Tense your shoulders and your hips and engage your core. Then, you wanna squeeze your upper back as well as your posterior deltoids and try to pull the band apart. This will make your shoulder blades retract.When you have positioned your upper arms in line with your back, you should squeeze your upper back muscles together with your posterior deltoids and keep the position for a few seconds.
Then, while keeping your back straight, you should let your shoulder blades protract and return to the beginning position.
You will start by lying down on your chest on an incline bench. Then, you will get a pair of light dumbbells and let them hang straight down at your sides while keeping a slight bend in your elbows. For the movement, you will want to raise the dumbbells upwards and outwards. You should finish the movement making your body do a “Y” shape, with your arms positioned at the top.
For the Scapular Push Up, you will need to set up a high plank position. This means you will have your hands under your shoulders as well as keeping your feet together. Make sure your body is completely straight. You should then press your chest out and pinch your shoulder blades together while making sure that you do not bend your elbows or drop your hips.
You should also keep in mind that you should not tuck your chin or perk your head up forward. Since this is not a push up, and you are doing a very small range of motion, just keep your focus on pinching your shoulder blades together throughout the movement. Then, you will relax your muscles and go back to the original position. You must remember to keep your core tight for the entirety of this exercise.
You may have heard of these ones before. You may have even done them in PE before - and just like your teacher may have said at the time, they are actually a really good and useful exercise. The way you do it is by standing upright against the wall using your back. Make sure that your feet are shoulder-width apart.
Then, you will need to bring your arms up and press your shoulders into the wall. Your hands (the back of your hands, to be more specific) will be up against the wall. Your thumbs should be at the same height as your head. Your upper arms should be perpendicular to the floor.
Then you can slowly start bending your knees and slide your body down the wall.
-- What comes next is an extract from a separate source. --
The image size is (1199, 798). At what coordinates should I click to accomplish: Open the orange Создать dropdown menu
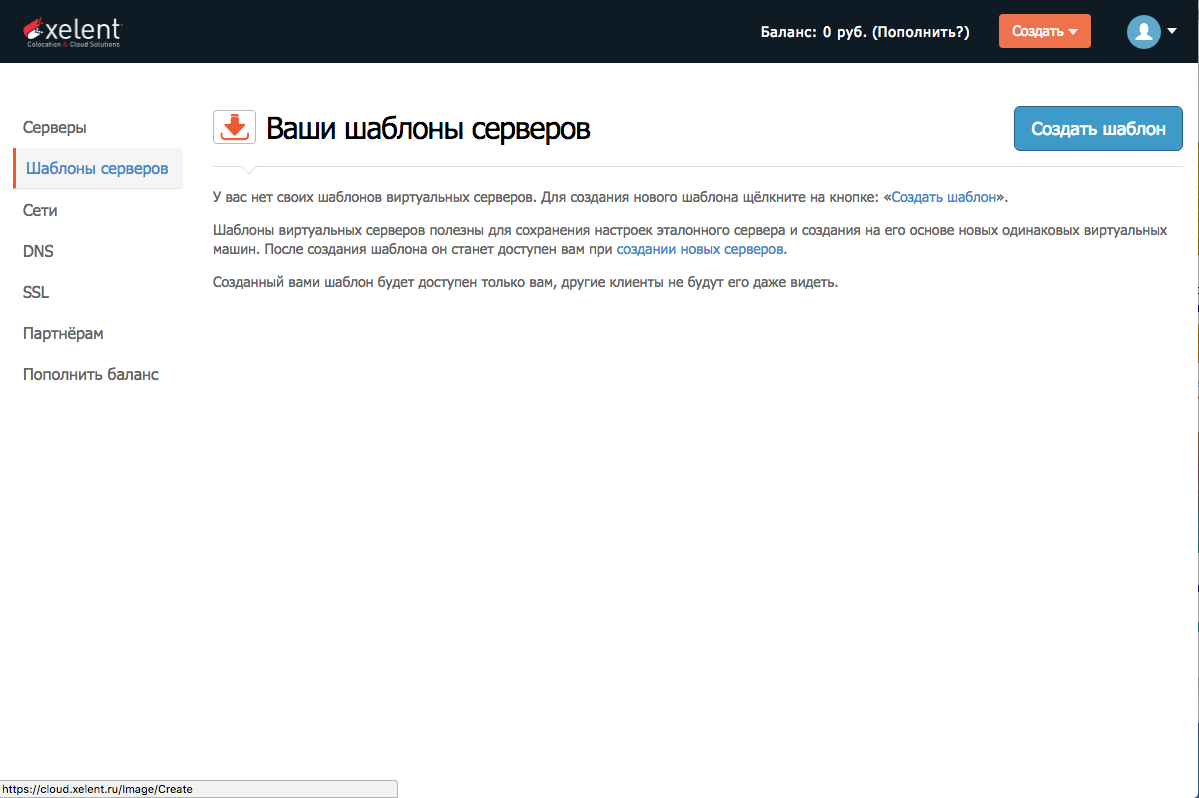tap(1044, 31)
You want to keep sliding until your knees are bent at a 45-degree angle. If you slide down any further than this, you will risk putting unnecessary strain on your knees.
You should also straighten your elbows so that your arms are straight over your head (but do keep them against the wall). You should remain in this position for 5 seconds, then slide back up to the original position. You should repeat this movement for 5 reps.
To do this movement, you should have a dumbbell in each hand. Then, you should extend your arms over your chest. Make sure your palms are positioned facing each other and your elbows are kind of bent and soft. Lastly, you should inhale and start extending the weights back and over your head.
Keep this position for 3 to 4 seconds, and then pull your arms back to the starting position. You should make sure your elbows remain soft during this exercise and your back and core strong.
Now that you have gotten through all of these steps, you can finally get down to your bench pressing training session.
When you are fully comfortable with all of these steps, you should only take about 15 minutes to get through the warm-up sets, and those 15 minutes can be precious in terms of helping your main workout go smoother, making your performance better, and making your likelihood for a training-related injury much, much lower.
After a few weeks, you might even find a better warming up style for you, and come up with a routine that works the best for you!